DETROIT (TIP): Detroit won US Bankruptcy Court approval on November 7 for a road map to end its fiscal free fall and revitalize a city sinking under a huge debt load and dysfunctional government. Judge Steven Rhodes confirmed the city’s plan to shed about $7 billion of its $18 billion of debt and obligations and plow $1.7 billion into improvements, finding it both fair to creditors and feasible to implement.
“The city has worked honestly, diligently, and tirelessly to accomplish precisely the remedy that the bankruptcy code establishes for municipalities,” Rhodes said in the ruling he read from the bench. He acknowledged the anger the bankruptcy fueled among many Detroit residents and urged them to look forward. “And so I ask you, for the good of the city’s fresh start, to move past your anger. Move past it and join in the work that is necessary to fix this city,” he said. He also called Detroit’s inability to provide adequate services to its residents “inhumane and intolerable,” saying that the city’s plan aims to fix that problem.
Once the proud symbol of US industrial strength, Detroit fell on hard times after decades of population loss, rampant debt and financial mismanagement left it struggling to provide basic services to residents. During the 15-1/2-month bankruptcy process, the city’s historic collection at the Detroit Institute of Arts (DIA) came into play as a potential pot of assets to satisfy creditors. The journey through Chapter 9 municipal bankruptcy began on July 18, 2013, with major creditors girding for battle, and has wound down in a flurry of settlements.
A socalled Grand Bargain taps in to $816 million from foundations, the DIA and the state of Michigan to ease pension cuts and protect city-owned art work from sale. In his ruling, Rhodes said that settlement, which was key in winning the support for the plan from Detroit’s two retirement systems and scores of city workers and retirees, “borders on miraculous.” Bigger cuts to retiree healthcare were justified because that benefit, unlike pensions, was not protected under Michigan’s constitution, he said. However, a deal that granted unsecured holders of the city’s unlimited tax general obligation bonds a 74 percent recovery was possibly at the top range of reasonableness, Rhodes said. He also noted that bond repayment can no longer be the only top budget priority in Michigan ahead of pensions.

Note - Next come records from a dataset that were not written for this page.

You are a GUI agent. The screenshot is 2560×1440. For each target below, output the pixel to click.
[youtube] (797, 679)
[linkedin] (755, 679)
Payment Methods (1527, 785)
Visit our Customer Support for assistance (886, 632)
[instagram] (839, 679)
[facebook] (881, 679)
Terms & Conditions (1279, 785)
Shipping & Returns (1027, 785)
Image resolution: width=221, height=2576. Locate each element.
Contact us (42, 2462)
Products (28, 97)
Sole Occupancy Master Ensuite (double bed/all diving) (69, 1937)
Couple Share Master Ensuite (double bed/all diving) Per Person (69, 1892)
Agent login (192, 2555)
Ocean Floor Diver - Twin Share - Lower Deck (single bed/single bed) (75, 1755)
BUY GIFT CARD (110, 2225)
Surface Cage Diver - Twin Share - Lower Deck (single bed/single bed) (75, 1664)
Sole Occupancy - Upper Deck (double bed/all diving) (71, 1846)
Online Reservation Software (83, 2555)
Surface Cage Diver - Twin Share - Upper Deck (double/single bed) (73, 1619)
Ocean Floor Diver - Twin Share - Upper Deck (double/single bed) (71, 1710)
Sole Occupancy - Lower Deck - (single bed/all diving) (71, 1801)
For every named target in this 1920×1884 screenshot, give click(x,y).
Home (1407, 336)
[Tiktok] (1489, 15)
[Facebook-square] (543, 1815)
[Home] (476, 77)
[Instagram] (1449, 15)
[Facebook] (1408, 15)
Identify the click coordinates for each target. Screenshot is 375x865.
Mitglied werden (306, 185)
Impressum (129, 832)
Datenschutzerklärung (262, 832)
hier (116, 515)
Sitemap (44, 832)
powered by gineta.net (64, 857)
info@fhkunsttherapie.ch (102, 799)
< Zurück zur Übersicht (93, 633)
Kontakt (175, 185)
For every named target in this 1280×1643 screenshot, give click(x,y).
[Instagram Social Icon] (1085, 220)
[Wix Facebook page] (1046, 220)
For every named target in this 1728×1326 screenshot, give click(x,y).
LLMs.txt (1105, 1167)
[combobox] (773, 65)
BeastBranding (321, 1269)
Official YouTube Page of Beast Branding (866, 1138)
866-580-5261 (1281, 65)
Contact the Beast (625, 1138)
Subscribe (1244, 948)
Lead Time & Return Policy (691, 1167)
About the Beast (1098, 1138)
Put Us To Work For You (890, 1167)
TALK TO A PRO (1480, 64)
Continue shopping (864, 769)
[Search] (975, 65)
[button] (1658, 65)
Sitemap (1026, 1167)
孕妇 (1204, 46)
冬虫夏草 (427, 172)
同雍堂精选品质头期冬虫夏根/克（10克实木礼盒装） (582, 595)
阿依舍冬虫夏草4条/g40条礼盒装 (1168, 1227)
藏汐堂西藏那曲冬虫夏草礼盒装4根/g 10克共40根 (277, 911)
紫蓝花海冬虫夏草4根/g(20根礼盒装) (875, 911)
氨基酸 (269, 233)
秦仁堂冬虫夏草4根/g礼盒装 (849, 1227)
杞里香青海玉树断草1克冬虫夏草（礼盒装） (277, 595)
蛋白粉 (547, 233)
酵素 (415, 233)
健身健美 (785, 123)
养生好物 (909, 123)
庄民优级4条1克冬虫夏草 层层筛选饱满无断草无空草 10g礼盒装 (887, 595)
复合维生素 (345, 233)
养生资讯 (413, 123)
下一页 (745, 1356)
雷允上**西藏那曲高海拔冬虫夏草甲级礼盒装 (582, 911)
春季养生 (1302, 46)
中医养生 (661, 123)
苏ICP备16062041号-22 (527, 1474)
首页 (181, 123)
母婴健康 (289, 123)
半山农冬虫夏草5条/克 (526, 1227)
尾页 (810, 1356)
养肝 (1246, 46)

Richard Ciccarone, head of Merritt Research Services, said Detroit changed the risk profile for municipal bonds. “It’s a milestone for municipal credit risk. If we look back over the past 50 years, this stands out as evidence that municipal bonds are not risk-free.” Two companies that guaranteed payments on Detroit bonds and were the last major holdout creditors in the case, Syncora Guarantee Inc and Financial Guaranty Insurance Co , received options to develop parcels of land. Rhodes imposed the plan on two classes of miscellaneous creditors. With the cost of Detroit’s consultants and lawyers topping $140 million, Rhodes said a process will be established to determine if those fees are reasonable.
Attending Rhodes’ ruling were Detroit’s state-appointed emergency manager, Kevyn Orr, who took Michigan’s biggest city to bankruptcy court, and Mayor Mike Duggan, who is now tasked with carrying out the plan. Orr came under fire from many Detroit constituents and city-elected leaders when he was appointed by Michigan Governor Rick Snyder to turn the city around. “The rule of law, comity, civility and unity prevailed. Sometimes not too easily – but eventually,” Orr said at a news conference following the ruling. Duggan, at the same news conference, took issue with Rhodes’ concern that it is a possible conflict of interest for the mayor and a member of the city council to have a seat on a nine-member, statecreated oversight board for a post-bankruptcy Detroit. “I am going to sit on that financial review commission to make darn sure that every single document they ask for, every single concern they raise is responded to promptly by the city of Detroit,” Duggan said.